Ściany kościoła mają być z czasem pomalowane w całości polichromicznie, obecnie już polichromią stylową posiada: prezbiterium, kaplice i wnętrze kopuły, częścią przez Antoniego Strzałeckiego, częścią przez Wrześniowskiego wykonane. Okna kolorowe w kapliczkach są po większej części wykonane w zakładzie św. Łukasza hr. Łubieńskiej. Pod prezbiterium mieści się niewielka krypta, która miała być używana jako kaplica przedpogrzebowa.
Przed samym frontem kościoła wznosi się figura Chrystusa błogosławiącego, dłuta Faustyna Cenglera.
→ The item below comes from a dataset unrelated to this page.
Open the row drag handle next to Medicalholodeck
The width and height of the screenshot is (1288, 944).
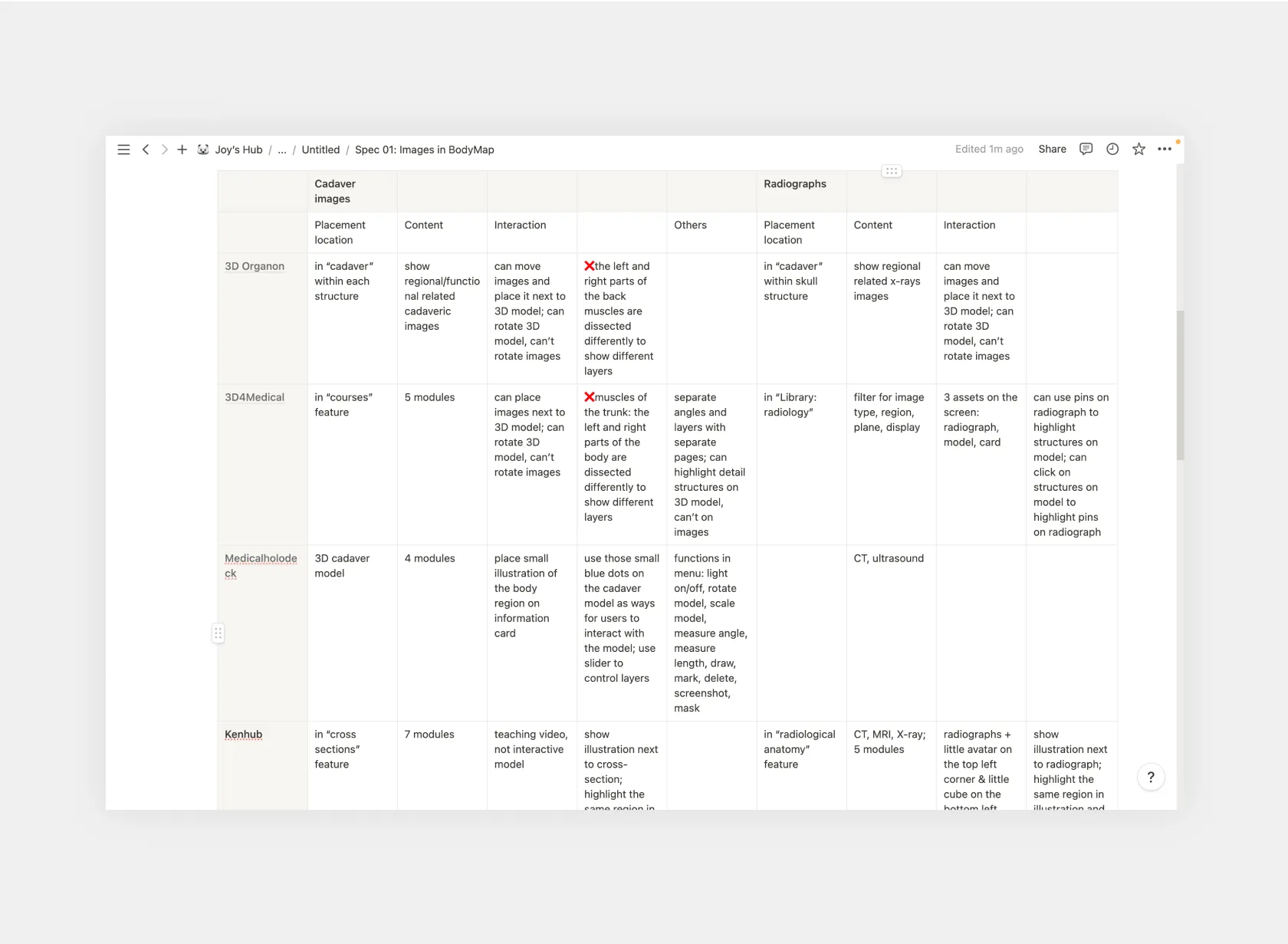[218, 633]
Na cmentarzu pozostał dawny kościołek św. Barbary, złączom z drugą kaplicą przedpogrzebową, które obecnie obie używane są jako przedpogrzebowe. Na froncie kaplicy św. Barbary są malowania pędzla Jana Strzałeckiego. Wewnątrz nic godnego uwagi nie spotykamy. — Trzecią oddzielną budowlą na tym cmentarzu jest po stronie lewej kościoła w głębi cmentarza Mausoleum z grobami hr. Przeżdzieckich. Jest to rodzaj kaplicy, wzniesionej z cegły bez tynku i kamienia, z przepysznego materiału w stylu romańsko-gotyckim, dziwnie nieharmonijnie nie odbijającym od stylu romańskiego samego kościoła.
Do kaplicy, otoczonej dokoła żelazną kratą, wchodzi się po kilkunastu schodach granitowych. Wewnątrz godny jest uwagi piękny anioł zmartwychwstania, rzeźbiony z białego marmuru, dzieło włoskiego mistrza. Mauzoleum to zbudowane jest według planów budowniczego Wernera z Wiednia. Naokoło cmentarza umieszczono w maleńkich kapliczkach 14 stacji męki Chrystusa różnych fundacji, z płaskorzeźbami polichromicznymi, sprowadzonymi z Namour we Francji. W murze dawnego cmentarza mieści się wiele tablic pamiątkowych osób pochowanych niegdyś w katakumbach cmentarza świętokrzyskiego, szczątki których następnie przeniesiono na cmentarz Powązkowski. Poprzestając na tym, wspomnimy tu tylko tablicy ś. p. Hilarego Szpilowskiego, znanego budowniczego (fi 827). Pamiątkowe te tablice wskutek działań atmosferycznych straszliwie niszczeją i z czasem wszelki ślad po nich zaginie. (…)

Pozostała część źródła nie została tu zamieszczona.